Fraud Alert Magazine

 

YEAR END 2006 Issue of Fraud Alert

Don’t let bust-outs break your bank

Bust-outs aren’t new, but they’re sophisticated, well financed and increasingly popular—especially during the holiday season. This article explains how con artists set up fake corporations for the purpose of ordering goods, and not paying for them. Businesses are advised to be vigilant when checking customer credit requests and to be particularly suspicious when customers press for prompt credit approval. Other red flags include customer income statements with unusually large profits and customers with a history of successive small orders followed by a sudden large order.

 

Sidling up to fraud
Using indirect methods to detect discrepancies

Even when there’s no solid evidence an employee is committing fraud, a forensic accountant can use indirect methods to establish possible guilt. Using cash transaction analysis, an expert compares an individual’s known revenue sources with their use of those funds. If expenditures exceed income without a viable explanation, additional investigation may be warranted. Other indirect approaches include the net worth and expenditure methods.

 

How expert training can help employees stamp out fraud

Because many companies—particularly small businesses—lack the skills or knowledge to fight back, they’re enlisting the help of forensic accountants. These professionals can provide comprehensive employee training that will give workers the tools to identify fraud. Accountants can educate employees about common schemes such as payroll theft, check and credit card fraud, and fraudulent charitable solicitations.

 

ACFE report
Occupational fraud drains U.S. companies’ profits

This article summarizes some of the findings of the Association of Certified Fraud Examiners’ 2006 Report to the Nation on Occupational Fraud & Abuse.

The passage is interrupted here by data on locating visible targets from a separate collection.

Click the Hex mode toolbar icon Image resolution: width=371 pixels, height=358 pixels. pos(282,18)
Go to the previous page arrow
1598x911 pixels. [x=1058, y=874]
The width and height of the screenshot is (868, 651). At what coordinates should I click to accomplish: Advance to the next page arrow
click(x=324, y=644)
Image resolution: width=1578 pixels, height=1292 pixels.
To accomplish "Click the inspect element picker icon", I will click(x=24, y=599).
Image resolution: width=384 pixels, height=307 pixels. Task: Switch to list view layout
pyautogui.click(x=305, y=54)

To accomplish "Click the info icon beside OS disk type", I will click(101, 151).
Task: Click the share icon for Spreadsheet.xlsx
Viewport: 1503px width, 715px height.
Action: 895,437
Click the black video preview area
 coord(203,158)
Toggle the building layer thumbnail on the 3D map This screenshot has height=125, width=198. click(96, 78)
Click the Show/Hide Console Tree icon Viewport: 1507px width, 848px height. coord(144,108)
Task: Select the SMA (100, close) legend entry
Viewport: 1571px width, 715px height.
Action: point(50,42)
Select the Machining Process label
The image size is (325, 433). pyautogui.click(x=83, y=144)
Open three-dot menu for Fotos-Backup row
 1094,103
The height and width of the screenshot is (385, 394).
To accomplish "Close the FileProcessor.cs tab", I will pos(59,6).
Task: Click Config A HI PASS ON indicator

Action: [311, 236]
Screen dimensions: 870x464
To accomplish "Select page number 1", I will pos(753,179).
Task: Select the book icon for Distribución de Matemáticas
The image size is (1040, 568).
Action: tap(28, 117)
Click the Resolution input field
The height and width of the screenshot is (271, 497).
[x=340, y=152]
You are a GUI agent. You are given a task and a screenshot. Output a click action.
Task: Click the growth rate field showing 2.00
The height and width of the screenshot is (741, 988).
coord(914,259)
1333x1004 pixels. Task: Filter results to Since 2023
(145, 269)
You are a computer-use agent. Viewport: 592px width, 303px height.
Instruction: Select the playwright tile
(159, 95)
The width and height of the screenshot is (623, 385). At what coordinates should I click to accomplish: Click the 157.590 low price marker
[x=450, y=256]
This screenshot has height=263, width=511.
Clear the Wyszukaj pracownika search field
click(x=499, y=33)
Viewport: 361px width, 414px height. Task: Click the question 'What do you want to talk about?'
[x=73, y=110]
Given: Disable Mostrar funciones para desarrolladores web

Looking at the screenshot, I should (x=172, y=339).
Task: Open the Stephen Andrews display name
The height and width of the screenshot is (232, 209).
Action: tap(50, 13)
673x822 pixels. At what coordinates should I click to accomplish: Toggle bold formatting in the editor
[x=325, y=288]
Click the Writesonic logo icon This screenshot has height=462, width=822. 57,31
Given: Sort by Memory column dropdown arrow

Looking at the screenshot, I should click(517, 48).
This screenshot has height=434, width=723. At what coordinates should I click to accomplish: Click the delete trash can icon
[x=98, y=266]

It includes a discussion of the major categories of occupational fraud — asset misappropriation, corruption and fraudulent statements — and identifies the types of employees most likely to commit fraudulent acts.

 

Fraud to watch for: Identity theft center

This short article reports on the new Center for Identity Management and Information Protection (CIMIP). Formed by an alliance of corporate, government and academic entities, CIMIP will focus its research on critical issues in identity management, information sharing and data protection.

 

OCT/NOV 2006 Issue of Fraud Alert

Need an expert?
Add a CPA to your fraud litigation team

When businesses initiate a civil suit or press criminal charges against an employee, they need every resource at their disposal. One of the most critical is the expertise of a CPA. Because CPAs understand internal controls, accounting systems and financial reports, they can help uncover the full extent of any occupational fraud. They can also help with depositions, and, once a case gets to court, serve as an expert witness. This article explains the types of assistance CPAs can provide during legal action and how best to work with these experts on a case.

 

Fear factor
Risk of detection dampens employees’ ardor for fraud

The fear of getting caught is one of the most powerful deterrents against fraud. This article outlines ways businesses can use the perception of detection — including ongoing fraud prevention programs, confidential tip hotlines, interviews with senior managers and periodic surprise audits — to minimize fraud in their organizations.

 

How computer forensics experts snare evidence

No matter how adept an employee is at hiding evidence of fraud, a knowledgeable forensics expert is likely to find a computer trail. Often, experts can access information without compromising it or even disrupting the business while it’s being retrieved. More important, these experts know how to maintain the chain of custody required to meet rules of evidence requirements.

 

Don’t get pinched
Watch expense accounts for signs of cheating

Even small amounts of expense account cheating can add up to a lot of money. This article explains how to spot false claims. It also suggests ways to prevent employees from claiming unauthorized expenses, including creating a detailed expense account policy and ensuring it’s reasonable and fair.

 

Fraud to watch for: Domain name registration scams

As this short article explains, Internet domain name scams are enjoying renewed success. The most popular types of domain name frauds and ways to avoid getting scammed are discussed.

 

AUG/SEP 2006 Issue of Fraud Alert

Out of control
Management overrides can thwart fraud prevention measure

A company may have strong fraud prevention controls in place, but what happens when senior mangers override those controls? In the worst cases, senior managers may alter records, manipulate financial results, intentionally misstate the timing of transactions or use other tactics to hide financial problems. This article highlights signs that management overrides are occurring and suggests ways to prevent this from happening, including building an ethical company culture and employing internal and external auditors.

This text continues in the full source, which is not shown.